Jadi Omnibus Law bisa seperti menumpahkan sejumalah UU dalam datu bus yang kelak harus bisa nenjawab semua keperluan dengan gampang seperti memuluskan investasi masuk ke Indonesia tanpa kendala.
Omnibus Law jadi semacam kendaraan besar “pengangkut berbagai jenis hukum dan perundang-undangan yang diperlukan untuk menjawab dan memperlancar banyak masalah agar semua urusan jadi gampang dan kancar.
Dengan kata lain, Omnibus Law adalah satu paket hukum yang isinya berbagai jenis hukum. Atau, satu UU yang di dalamnya melingkupi banyak UU yang saling terkait satu dengan yang lain.

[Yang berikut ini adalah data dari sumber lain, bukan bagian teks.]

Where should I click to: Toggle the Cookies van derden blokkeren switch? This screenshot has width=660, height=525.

Seperti UU Investasi akan disatukan dengan kemudahan untuk lapangan kerja serta kemudahan mendapatkan lahan atau perizinan lainnya.

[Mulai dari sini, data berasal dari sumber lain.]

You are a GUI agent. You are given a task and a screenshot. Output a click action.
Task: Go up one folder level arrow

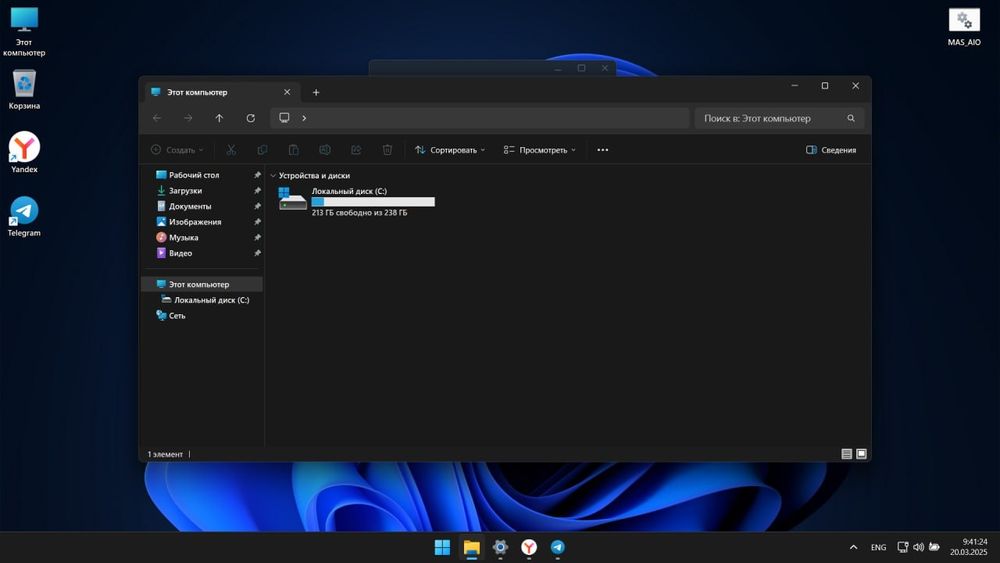219,118
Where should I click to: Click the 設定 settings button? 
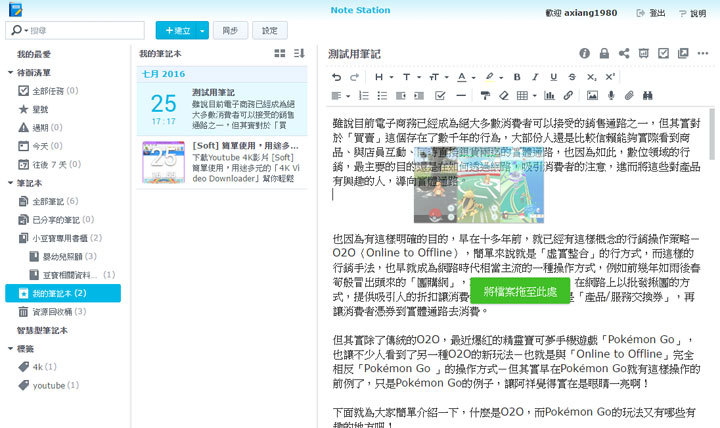pos(270,31)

Keresahan aktivis dan fungsionaris organisasi buruh semakin terkuak ketika menghadiri undangan Dirjen PHI dan Jaminan Sosial Kemenakertrans yang meminta masukan untuk Omnibus Law yang diwanti-wanti akan diajukan ke DPR RI untuk dibahas dan disahkan dalam waktu dekat. Pihak Kemenakertrans pun yang tidak bisa merinci UU apa saja yang terkait dengan masalah ketenaga kerjaan yang akan ikut dioplos dalam Omnibus Law itu nanti.

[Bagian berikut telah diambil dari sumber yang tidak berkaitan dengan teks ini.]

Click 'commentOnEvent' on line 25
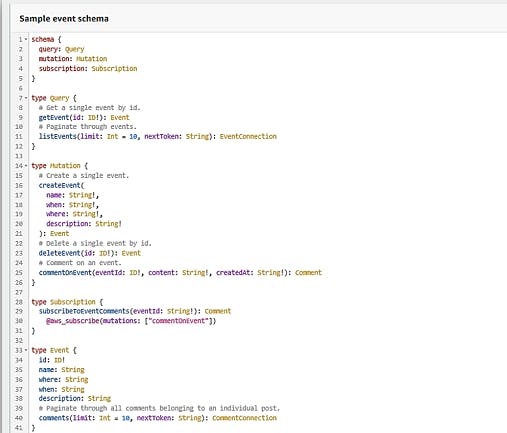The height and width of the screenshot is (433, 507). (x=65, y=272)

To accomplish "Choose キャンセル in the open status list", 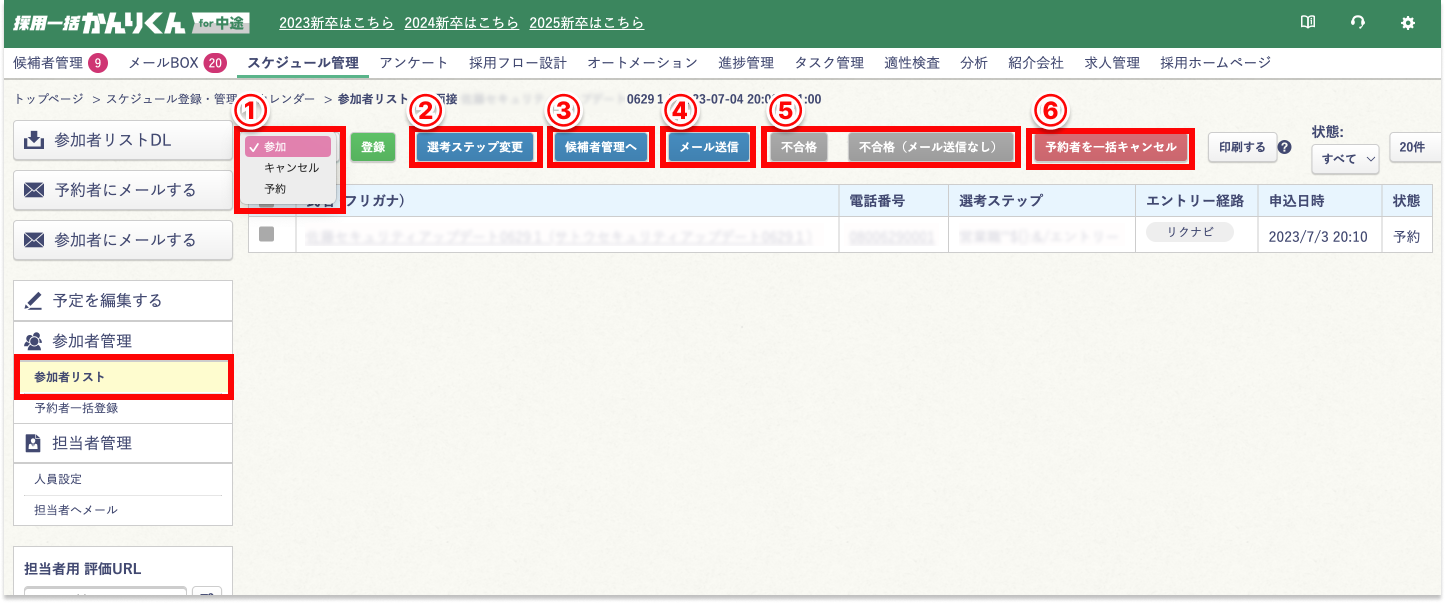I will click(291, 167).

Sehingga peserta diskusi yang digagas Kemenakertrans lewat Dirjen PHI dan Jaminan Sosial pada Senen 16 Desember 2019 di Hotel Pomelotel, Jakarta diminta rapat marathon untuk segera dilanjutkan pada hari Rabu, 18 Desember 2019 dengan pembagian lima komisi yang harus membahas secara khusus mulai dari (1) masalah Jaminan Sosial (2) Masalah PHK dan Pesangon, (3) soal outsourcing dan PKWT, (4) masalah pengupahan, (5) dan soal kebebasan berserikat.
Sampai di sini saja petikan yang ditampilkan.